Well however it happened, he takes the child in his arms and with a heart that is swelling in gratitude and in glorious relief he begins to sing the praises of Almighty God. Notice what he says. Not only is Jesus the fulfillment of God’s Word to Simeon and the fulfillment of God’s promise to our fathers and to Abraham, Jesus, Simeon tells us, is actually God’s final climactic word to the world. Verse 32, Jesus is “a light for revelation to the Gentiles and a glory for his people, Israel.” He’s borrowing imagery from the prophecy of Isaiah, isn’t he? We read earlier from Isaiah chapter 9 that Jesus is the one in whom the people who walked in darkness would see a great light. Or, Isaiah 42:6, “I will give you as a covenant for the peoples a light for the nations to open eyes that are blind.” Isaiah 49:6, “I will make you as a light for the nations that my salvation may reach the ends of the earth.” Or Isaiah 60:1-3, “Arise, shine, for your light has come and the glory of the Lord has risen upon you.
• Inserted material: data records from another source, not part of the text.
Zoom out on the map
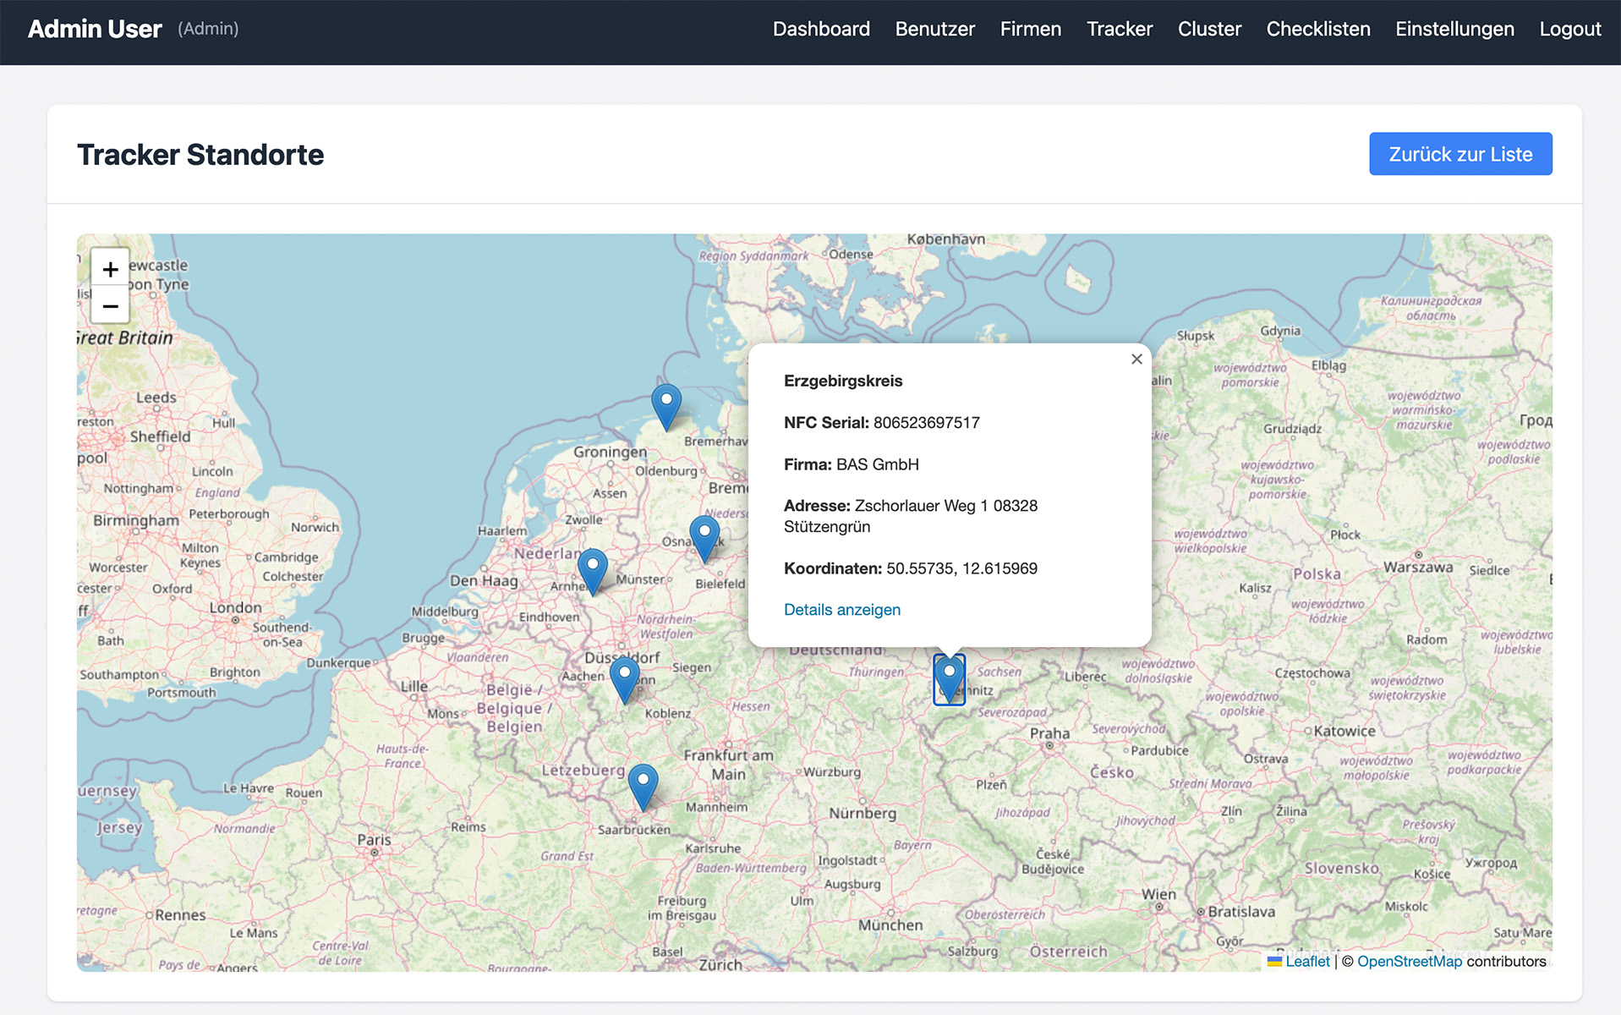 tap(110, 305)
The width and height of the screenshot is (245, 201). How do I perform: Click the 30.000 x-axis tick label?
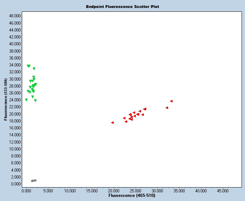[157, 191]
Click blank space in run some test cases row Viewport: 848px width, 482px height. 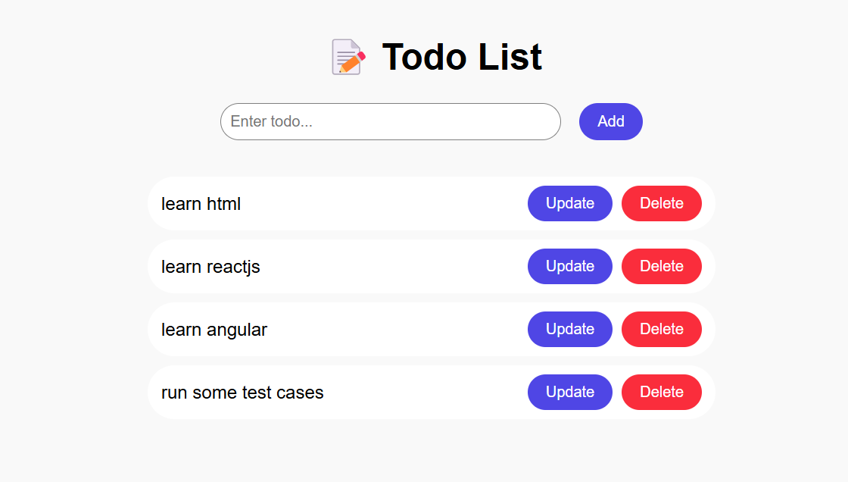[x=424, y=393]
The Lord will arise upon you and his glory will be seen upon you and nations shall come to your light and kings to the brightness of your rising.” The light of the knowledge of the glory of God now shines from the face of Jesus Christ. The truth is, Isaiah has been telling us and Simeon knows, by nature we wander in darkness but Jesus Christ is the light that penetrates and pierces the dark. By nature, we don’t know the truth. But Jesus is divine revelation, a light for revelation to the nations. We are spiritually deaf, but Jesus is the Word who makes us hear.

 

“Long ago, at many times and in many ways God spoke to our fathers by the prophets,” Simeon among them. But Hebrews 1:1, “In these last days God has spoken to us by His Son.” “Hail the heaven born Prince of Peace. Hail the Son of righteousness! Light and life to all He brings, risen with healing in His wings.” Jesus is a light for revelation to the Gentiles and a glory to His people, Israel. So He is the climax and the fulfillment not just of the symbols and the ceremonies of the Law – covenant, cleansing, consecration. He’s also the climax of prophesy, the summation of revelation, which is another way to say simply this – God’s heart unveiled that you may know Him in the baby of Bethlehem and the man of Calvary and the Lord who reigns on the throne. My old theology professor liked to say, you’ve heard me say this before now more than once, that “in God there is nothing unChristlike at all.” There is no unChristlikeness in God. You want to know God? Look at Jesus Christ! Here is your God, laid in a manger. Here is your God come down that you may know Him, carried that morning into the temple for whom sacrifices were made who would be the great final sacrifice. Here is your God! Loving you, giving himself for you, to draw you in. Jesus is God’s invitation to come and know Him for yourself. You see Him in the face of Jesus Christ. God’s last, final great word. Everything He would say to you is found in Him. Look to Christ and know your God.

 

While Simeon sings a hymn of deep contentment and satisfaction, “You can let me go. My life is complete. I am at peace. No reserves, no retreat, and now no regrets!” Apart from faith in Christ there is no explanation for such a life. But as you see the Christ Simeon saw, don’t you see the source of such a life opened for you? Jesus Christ, the one upon whom to base and found your life for time and eternity that you, with William Borden or with Simeon might say, “No reserves. I will give my all for Him who gave His all for me. No retreat. I will never back off from following Him who was poured out even unto death that I might live. And no regrets because in Jesus I have found ultimate satisfaction, true contentment, and real joy.” May the Lord be gracious to you and enable you this Christmas to sing Simeon’s song with deep contentment and true peace. May the Lord bless His Word to you. Let us pray!

 

Our Father, we pray that amidst the Christmas lights and the glitter and tinsel of it all, that You would show us the true Light that pierces the darkness that is Jesus Christ, a light for revelation to the nations, God’s final Word. Help us to hear Him, to see Him, to know Him, to find in Him true peace, ultimate rest, true satisfaction, final contentment for our souls. For we ask it in Jesus’ name, amen.